OK, so the current memory utilization is only 4MB. You can "make sure" that this is indeed accurate, if you do:

kubectl exec -it jdk-13-b8d656977-rpzrg -- /bin/sh

and inside that pod issue:

top -o %MEM

and notice that RES memory is on par with the one reported via dashboard or kubectl top pod.

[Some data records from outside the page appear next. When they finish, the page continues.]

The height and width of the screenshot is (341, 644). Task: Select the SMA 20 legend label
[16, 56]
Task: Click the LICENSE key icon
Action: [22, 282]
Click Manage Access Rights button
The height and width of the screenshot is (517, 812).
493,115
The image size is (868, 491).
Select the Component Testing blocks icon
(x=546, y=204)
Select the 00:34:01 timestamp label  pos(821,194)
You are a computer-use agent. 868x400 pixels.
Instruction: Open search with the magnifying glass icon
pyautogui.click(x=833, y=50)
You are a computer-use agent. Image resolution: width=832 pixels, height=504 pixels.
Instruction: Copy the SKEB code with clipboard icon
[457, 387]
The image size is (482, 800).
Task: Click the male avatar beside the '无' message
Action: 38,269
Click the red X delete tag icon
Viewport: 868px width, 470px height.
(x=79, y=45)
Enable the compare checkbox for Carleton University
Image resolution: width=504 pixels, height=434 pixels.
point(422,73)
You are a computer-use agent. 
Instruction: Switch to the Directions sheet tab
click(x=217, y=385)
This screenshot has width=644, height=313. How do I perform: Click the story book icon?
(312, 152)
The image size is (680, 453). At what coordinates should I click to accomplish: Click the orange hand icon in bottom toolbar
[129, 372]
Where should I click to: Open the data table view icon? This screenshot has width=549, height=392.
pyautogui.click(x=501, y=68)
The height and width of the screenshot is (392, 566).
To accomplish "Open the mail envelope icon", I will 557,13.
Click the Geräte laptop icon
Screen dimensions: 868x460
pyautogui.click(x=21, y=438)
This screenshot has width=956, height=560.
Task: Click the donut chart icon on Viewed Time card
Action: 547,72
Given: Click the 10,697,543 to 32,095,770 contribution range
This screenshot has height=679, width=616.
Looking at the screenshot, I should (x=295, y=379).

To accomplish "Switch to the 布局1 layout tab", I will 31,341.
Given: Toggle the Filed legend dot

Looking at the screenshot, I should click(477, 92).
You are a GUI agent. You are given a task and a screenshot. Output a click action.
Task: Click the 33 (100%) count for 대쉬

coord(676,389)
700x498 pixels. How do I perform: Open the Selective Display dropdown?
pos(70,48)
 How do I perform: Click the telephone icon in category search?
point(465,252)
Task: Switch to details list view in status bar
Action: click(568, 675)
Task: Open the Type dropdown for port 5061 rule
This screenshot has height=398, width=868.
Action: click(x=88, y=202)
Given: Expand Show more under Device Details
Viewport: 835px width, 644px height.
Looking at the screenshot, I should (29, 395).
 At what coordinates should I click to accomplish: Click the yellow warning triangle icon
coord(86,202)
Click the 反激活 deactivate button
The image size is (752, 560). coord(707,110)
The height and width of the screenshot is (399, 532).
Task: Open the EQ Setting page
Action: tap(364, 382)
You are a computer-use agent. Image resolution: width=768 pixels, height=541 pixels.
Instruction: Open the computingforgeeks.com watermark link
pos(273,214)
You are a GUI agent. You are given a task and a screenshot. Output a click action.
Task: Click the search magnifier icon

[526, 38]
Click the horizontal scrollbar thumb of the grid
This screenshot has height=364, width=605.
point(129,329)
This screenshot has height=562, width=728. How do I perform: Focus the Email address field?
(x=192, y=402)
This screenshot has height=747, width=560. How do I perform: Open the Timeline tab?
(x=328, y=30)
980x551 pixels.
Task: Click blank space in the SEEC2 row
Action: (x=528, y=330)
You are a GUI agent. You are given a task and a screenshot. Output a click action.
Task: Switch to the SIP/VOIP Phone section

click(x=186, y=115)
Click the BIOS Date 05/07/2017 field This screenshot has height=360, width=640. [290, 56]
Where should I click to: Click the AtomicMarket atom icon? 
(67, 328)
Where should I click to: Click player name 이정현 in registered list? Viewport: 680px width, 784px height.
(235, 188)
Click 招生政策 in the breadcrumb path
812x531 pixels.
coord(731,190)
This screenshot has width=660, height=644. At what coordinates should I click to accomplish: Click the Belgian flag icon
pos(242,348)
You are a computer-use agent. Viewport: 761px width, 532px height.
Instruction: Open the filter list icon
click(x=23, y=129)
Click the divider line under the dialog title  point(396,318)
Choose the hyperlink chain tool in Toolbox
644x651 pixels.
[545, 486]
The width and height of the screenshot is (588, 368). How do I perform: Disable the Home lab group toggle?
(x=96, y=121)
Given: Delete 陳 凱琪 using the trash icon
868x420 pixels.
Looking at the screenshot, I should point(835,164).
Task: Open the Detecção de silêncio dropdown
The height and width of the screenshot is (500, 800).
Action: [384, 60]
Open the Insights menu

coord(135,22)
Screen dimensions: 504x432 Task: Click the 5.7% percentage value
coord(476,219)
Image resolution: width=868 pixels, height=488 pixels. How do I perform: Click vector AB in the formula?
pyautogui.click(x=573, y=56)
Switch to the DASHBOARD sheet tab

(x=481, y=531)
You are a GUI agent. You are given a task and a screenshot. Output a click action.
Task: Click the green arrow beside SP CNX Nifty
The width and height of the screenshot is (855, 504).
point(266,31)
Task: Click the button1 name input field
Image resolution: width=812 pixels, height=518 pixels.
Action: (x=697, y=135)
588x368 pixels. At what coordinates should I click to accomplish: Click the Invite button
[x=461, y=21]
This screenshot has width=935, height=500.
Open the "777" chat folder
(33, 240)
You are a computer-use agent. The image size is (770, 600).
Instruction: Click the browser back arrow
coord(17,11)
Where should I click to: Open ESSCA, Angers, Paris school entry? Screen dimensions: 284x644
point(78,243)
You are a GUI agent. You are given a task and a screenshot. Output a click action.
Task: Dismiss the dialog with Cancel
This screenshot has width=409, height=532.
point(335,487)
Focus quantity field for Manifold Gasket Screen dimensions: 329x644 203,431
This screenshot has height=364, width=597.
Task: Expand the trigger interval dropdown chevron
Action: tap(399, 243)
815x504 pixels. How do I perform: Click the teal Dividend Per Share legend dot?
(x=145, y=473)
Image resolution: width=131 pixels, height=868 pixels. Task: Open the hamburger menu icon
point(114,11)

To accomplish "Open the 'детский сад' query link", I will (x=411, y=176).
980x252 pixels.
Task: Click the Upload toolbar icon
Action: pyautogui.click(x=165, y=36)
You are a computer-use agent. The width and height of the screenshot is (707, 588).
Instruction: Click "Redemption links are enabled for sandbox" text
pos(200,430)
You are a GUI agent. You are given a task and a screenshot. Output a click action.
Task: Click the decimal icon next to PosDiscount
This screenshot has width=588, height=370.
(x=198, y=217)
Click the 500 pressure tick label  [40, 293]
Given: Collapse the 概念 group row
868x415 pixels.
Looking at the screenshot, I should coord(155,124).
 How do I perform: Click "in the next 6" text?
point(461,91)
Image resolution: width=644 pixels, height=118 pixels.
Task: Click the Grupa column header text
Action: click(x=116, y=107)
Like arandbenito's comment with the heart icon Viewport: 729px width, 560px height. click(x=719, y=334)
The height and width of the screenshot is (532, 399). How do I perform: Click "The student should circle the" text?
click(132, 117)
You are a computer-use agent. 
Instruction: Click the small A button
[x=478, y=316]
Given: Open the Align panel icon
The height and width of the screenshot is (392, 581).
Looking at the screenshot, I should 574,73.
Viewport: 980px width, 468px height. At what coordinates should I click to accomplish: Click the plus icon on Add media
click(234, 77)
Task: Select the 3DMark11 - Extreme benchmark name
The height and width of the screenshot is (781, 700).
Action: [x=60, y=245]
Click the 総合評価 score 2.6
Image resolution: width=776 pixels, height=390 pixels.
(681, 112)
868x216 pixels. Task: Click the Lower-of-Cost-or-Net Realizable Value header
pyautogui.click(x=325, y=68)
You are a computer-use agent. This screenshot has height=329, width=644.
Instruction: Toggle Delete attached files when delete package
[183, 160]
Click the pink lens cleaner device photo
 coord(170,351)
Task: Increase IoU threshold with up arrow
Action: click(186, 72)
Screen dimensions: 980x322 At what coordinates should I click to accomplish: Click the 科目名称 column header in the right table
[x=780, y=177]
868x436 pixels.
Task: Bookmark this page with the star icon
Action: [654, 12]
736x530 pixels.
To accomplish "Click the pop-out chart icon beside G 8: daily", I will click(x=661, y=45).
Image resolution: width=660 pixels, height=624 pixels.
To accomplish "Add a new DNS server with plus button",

And now let's do a test. Suppose I have this very simple code in that pod:

// run this with: java "-Xlog:gc*=debug" -Xmx100m -Xms20m  HeapTest
import java.time.temporal.ChronoUnit;
import java.util.Arrays;
import java.util.concurrent.TimeUnit;
import java.util.concurrent.locks.LockSupport;

public class HeapTest {

    public static void main(String[] args) throws Exception {

        // allocate 1 MB every 3 seconds
        for (int i = 0; i < 40; ++i) {
            byte[] b = new byte[1024 * 1024 * 1];
            b[i] = 1;
            System.out.println(Arrays.hashCode(b));
            LockSupport.parkNanos(TimeUnit.of(ChronoUnit.SECONDS).toNanos(3));
        }
    }
}

    

I allocate 1MB every 3 seconds for around 2 minutes. When I look at this process in dashboard, I do see that at some point in time, the memory grows. After the program ends, dashboard reports the drop in memory back. Good! That means the memory is given back and RSS memory drops. This is how it looks like in dashboard:

Now let's change this code just a bit. Let's add some GC in there and let's never finish this process (you know like typical spring-boot applications do):

import java.time.temporal.ChronoUnit;
import java.util.Arrays;
import java.util.concurrent.TimeUnit;
import java.util.concurrent.locks.LockSupport;

public class HeapTest {

    public static void main(String[] args) throws Exception {

        // allocate 1 MB every 3 seconds
        for (int i = 0; i < 40; ++i) {
            byte[] b = new byte[1024 * 1024 * 1];
            b[i] = 1;
            System.out.println(Arrays.hashCode(b));
            LockSupport.parkNanos(TimeUnit.of(ChronoUnit.SECONDS).toNanos(3));
        }
        for (int i = 0; i < 10; i++) {
            Thread.sleep(500);
            System.gc();
        }
        
        while (true) {
            try {
                Thread.sleep(TimeUnit.of(ChronoUnit.SECONDS).toMillis(5));
                Thread.onSpinWait();
            } catch (Exception e) {
                throw new RuntimeException(e);
            }
        }

    }
}

I run this with:

java "-Xlog:heap*=debug" 
     "-Xlog:gc*=debug" 
     "-Xlog:ergo*=debug" 
     -Xmx100m 
     -Xms20m
     HeapTest

on inspecting logs (just like in your example), I do see that heap is collected just fine. But when I look at the dashboard, the memory does not drop (unlikes the previous example).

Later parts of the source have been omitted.